When that happens, humans destroy the bear that has become a problem because of the very same humans who have just obliterated it.

Our bears are having a rough time this August. It is going to be even rougher for them as summer winds down. Wildlife Specialist Steve Searles says he hasn’t seen anything like this in all the years he’s been here.

Nature pulled the plug on bear habitat this year. There was no berry crop. There was no currant crop. Dandelions, a staple of a bear’s diet, were nowhere to be found.

Samples taken from scat this summer indicate Mammoth’s bears are trying to get by on mown grass from lawns and the golf courses, but there is no nutrition in that grass. They’re filling up on grass just to keep their stomachs from hurting so much.

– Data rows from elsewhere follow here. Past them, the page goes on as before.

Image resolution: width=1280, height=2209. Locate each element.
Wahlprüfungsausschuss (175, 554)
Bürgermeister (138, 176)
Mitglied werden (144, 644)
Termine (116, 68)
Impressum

The second-year bears are so small that some of them are only the size of a good-sized dog. The big, bad male bears are not above killing a small bear if they sense that the small bear will snatch food before they—the big boys—get a chance at it.

The bears are in the campgrounds, and scrounging isn’t the right word for it. These are desperate, starving animals. If you were starving to death, how far might you go to feed yourself? Ask the people of the world’s starving populations. Humans are not above this. Remember the gangs of cannibals who roamed the streets of Leningrad in 1941-42, seeking out weaker humans, killing them, and then eating them.

This summer is our bears’ Leningrad. There is no food.

At Bluesapalooza last weekend, unwitting concertgoers and lowlanders left their vehicle windows open. It was a bear delicatessen along Minaret Boulevard.

Bears and other wildlife leave a scent trail behind them, made of scat and urine. If a bear picks up a scent trail, it will hop on that highway right to where it ends. Often, it is in your garage, your vehicle, your restaurant, or your trash bin. What was one bear today will be four or five the next. And if a bear becomes trouble enough, then it’s goodbye bear.

Don’t feed our bears. Nature is the great arbiter here. She always has the last word.